Assam Tea Brokers, the first tea broking firm in Assam, founded by Hemen Barooah, remains as his legacy. He is credited with efforts to bring tea tourism to Assam, by opening his ancestral home, Thengal Manor, and two other colonial buildings to tourists and by founding the Heritage North East, a Boutique heritage hotel and the Kaziranga Golf Resorts, Sangsua. The ITA Centre, at Machkhowa, reportedly built by him, is also another contribution credited to him.

Hemen Barooah has established a charity foundation, The Kamal Kumari Foundation, and the foundation gives annual awards to recognize excellence in the fields of science and technology (Kamal Kumari National Award), journalism (Siva Prasad Barooah National Award) and art (Amit Borooah Award).

== Positions ==
Hemendra Barooah has served in many positions. Besides heading his business concerns such as B&A Ltd and B&A Packaging, he has also served as the chairman of the Bengal Chamber of Commerce and Industry. He was also a member of the Tea Board during the period 1963–1973. He was also the chairman of the Eastern chapter of the State Bank of India, the Director of Indian Airlines Corporation, member of the Central Advisory Council for Industrial Development, New Delhi and the chairman of the Tea Research Association.

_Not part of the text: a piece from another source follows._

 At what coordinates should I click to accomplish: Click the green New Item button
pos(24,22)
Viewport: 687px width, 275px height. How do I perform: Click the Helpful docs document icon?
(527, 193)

== Awards and recognitions ==
Apart from the Padma Shri, he has received many other awards and titles.

- Lifetime Achievement award - North Eastern Tea Association - 2007
- Tea Doyen - North Eastern Tea Association - 2007
- Assam Title - Confederation of Indian Industry - 2010
- National Achiever Award - K. C. Das Commerce College - 2010
- Kamala Saikia Memorial Trust Award - 2012

He was felicitated by the Tea Research Association in 2011 and by the Assam Cultural Trust in 2012. In 2007, Assam Cultural University conferred on him a doctorate (Honoris Causa).